What We Know About the West Texas Mass Shooting

A shooting rampage in West Texas Saturday killed at least seven people and injured more than 20.

Here’s what we know.

How the shooting unfolded

The rampage began at 3:13 p.m. (4:13 p.m. ET) when two Texas Department of Public Safety troopers tried to pull over a gold Honda heading westbound on Interstate 20 in Midland, according to authorities.

A DPS official said at a news conference the driver was stopped for a “simple traffic violation” for failure to signal for the required distance.

The driver grabbed a rifle and fired at the troopers’ patrol car, wounding one of them, according to Lt. Elizabeth Carter of Texas DPS.

The shooter then headed west to Odessa, shooting randomly at residents and other motorists, according to Odessa Police Chief Michael Gerke.

At some point, Gerke said, the shooter abandoned his car and hijacked a USPS mail carrier’s vehicle. He continued shooting at bystanders before making his way to a local movie theater.

There he was confronted by law enforcement and a shootout ensued, Gerke said. Ultimately, the shooter was killed.

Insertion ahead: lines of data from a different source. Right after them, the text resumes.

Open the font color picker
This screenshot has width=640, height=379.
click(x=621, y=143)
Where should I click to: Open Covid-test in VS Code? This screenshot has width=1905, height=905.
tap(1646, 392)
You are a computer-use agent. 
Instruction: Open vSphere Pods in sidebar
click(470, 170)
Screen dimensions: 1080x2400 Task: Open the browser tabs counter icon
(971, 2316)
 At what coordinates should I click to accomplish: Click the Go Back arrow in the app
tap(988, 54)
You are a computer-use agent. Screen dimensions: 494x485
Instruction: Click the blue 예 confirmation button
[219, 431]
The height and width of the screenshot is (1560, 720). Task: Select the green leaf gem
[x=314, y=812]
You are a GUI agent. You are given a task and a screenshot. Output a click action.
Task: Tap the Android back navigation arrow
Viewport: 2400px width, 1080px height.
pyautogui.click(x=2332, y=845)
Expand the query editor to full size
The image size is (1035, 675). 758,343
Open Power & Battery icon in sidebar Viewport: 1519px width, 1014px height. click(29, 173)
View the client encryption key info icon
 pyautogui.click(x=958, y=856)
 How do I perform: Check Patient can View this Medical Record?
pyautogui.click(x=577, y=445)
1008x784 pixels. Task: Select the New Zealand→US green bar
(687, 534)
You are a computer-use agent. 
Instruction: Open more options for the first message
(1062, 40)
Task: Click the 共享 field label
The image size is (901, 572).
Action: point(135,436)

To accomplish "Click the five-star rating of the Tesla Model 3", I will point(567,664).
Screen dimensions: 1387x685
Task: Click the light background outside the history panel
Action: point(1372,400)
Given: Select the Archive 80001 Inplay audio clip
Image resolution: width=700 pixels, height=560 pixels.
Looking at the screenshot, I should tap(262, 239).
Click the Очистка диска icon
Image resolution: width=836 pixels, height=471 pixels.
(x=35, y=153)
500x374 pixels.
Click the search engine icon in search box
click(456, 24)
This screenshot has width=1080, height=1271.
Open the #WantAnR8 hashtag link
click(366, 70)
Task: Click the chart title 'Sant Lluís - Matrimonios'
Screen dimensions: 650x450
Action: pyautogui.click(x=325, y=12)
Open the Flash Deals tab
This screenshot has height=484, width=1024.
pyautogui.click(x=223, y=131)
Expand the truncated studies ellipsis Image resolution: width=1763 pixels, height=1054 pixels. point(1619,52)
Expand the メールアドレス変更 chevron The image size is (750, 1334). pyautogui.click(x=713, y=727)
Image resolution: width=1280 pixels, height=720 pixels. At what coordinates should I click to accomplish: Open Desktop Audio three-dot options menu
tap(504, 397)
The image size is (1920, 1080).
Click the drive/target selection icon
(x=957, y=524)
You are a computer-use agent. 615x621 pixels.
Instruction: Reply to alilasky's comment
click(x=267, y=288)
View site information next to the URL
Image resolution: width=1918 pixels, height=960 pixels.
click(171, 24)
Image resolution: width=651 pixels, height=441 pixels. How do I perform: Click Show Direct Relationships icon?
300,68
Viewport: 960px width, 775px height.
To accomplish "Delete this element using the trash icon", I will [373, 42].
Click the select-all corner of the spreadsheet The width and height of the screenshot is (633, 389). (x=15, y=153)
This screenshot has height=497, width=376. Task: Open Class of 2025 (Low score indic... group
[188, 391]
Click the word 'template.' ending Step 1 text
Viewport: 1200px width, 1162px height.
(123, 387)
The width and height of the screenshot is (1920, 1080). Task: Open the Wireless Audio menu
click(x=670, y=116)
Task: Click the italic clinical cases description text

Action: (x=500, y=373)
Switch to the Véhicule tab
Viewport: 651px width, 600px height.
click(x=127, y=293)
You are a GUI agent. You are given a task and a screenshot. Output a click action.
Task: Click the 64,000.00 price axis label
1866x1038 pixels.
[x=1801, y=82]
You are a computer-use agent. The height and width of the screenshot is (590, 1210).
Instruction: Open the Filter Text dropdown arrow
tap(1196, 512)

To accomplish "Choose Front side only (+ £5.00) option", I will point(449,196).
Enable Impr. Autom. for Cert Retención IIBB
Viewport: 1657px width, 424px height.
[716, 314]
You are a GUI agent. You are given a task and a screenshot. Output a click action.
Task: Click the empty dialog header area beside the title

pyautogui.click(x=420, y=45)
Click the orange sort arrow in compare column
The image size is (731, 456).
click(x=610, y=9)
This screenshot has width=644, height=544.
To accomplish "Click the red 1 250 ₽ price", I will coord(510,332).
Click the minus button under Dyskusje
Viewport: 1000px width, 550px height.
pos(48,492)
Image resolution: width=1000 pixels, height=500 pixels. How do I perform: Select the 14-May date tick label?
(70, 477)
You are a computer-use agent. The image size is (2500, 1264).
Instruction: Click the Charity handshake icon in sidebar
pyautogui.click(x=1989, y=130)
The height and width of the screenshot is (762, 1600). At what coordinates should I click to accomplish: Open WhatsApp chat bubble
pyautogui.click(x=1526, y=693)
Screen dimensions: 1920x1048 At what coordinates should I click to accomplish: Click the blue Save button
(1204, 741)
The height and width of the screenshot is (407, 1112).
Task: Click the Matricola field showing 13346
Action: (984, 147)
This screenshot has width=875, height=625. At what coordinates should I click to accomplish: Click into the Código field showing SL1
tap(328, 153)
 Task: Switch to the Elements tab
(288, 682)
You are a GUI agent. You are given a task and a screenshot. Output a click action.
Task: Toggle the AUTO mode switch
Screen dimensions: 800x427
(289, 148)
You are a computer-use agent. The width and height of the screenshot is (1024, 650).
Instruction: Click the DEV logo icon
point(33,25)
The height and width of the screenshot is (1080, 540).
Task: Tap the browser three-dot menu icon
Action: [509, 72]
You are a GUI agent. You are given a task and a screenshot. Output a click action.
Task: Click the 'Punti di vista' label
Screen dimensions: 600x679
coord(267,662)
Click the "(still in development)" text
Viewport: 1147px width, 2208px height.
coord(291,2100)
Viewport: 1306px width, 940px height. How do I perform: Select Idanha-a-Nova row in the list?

During a Sunday news conference, Gerke said the investigation was ongoing and authorities were still examining multiple crime scenes.

The victims

Authorities have not publicly identified the seven deceased victims, but Gerke said Sunday they ranged in age from 15 to 57.

Among the dead is 29-year-old USPS mail carrier Mary Granados, her twin sister Rosie told CNN.

Granados was nearing the end of her shift Saturday when she was killed. The two women were on the phone together, Rosie said, when she heard her sister scream.

“I tried calling her name and she wouldn’t answer,” Rosie said.

“She was a very beautiful person,” she added. “She was very friendly and was always smiling.”

Of the the 22 injured victims, one is a 17-month-old girl and three are law enforcement officers.

The girl is in satisfactory condition at the University Medical Center in Lubbock, hospital officials said.

Texas Gov. Greg Abbott said Sunday he had received a message from the girl’s mother, who he said told him, “Toddlers are funny, because they can get shot but still want to run around and play.”

Abbott said the woman told him her daughter will have surgery Monday to remove shrapnel from her chest.

One of the wounded law enforcement officers is a Department of Public Safety trooper. Another is with the Midland Police Department and the third is from the Odessa Police Department.

The suspect

The shooter has been identified as a 36-year-old white male, according to multiple federal and local law enforcement officials.

A LinkedIn account under the shooter’s name said he was a truck driver.

He was previously arrested in 2001 for criminal trespass and evading arrest, both of which are misdemeanors, according to public records. Adjudication was deferred, though the details of the case were not immediately available.

His record also includes a 2018 traffic citation for a federal motor-carrier safety violation, according to court records in Ector County, Texas.

The FBI Sunday executed a search warrant at a rural property in West Odessa believed to be connected to the alleged shooter, according to a law enforcement official.

Gerke didn’t name the gunman at the press conference Sunday, saying, “I refuse to. I’m not going to give him any notoriety for what he did.” He said officials would release his name later.

The shooter used an AR-type weapon in the shooting, according to Gerke. Authorities are still investigating how he obtained the firearm.

Initially, there were reports that there might have been two shooters, Gerke said Sunday, but that was because the shooter switched vehicles.

“We’re now confident that there was just the one actor,” he said.

Investigators do not believe there’s any connection to domestic or international terrorism, FBI Special Agent in Charge Christopher Combs said, but authorities are still trying to understand why the shooter did what he did.

“There are no definitive answers as to motive or reasons at this point,” Gerke said.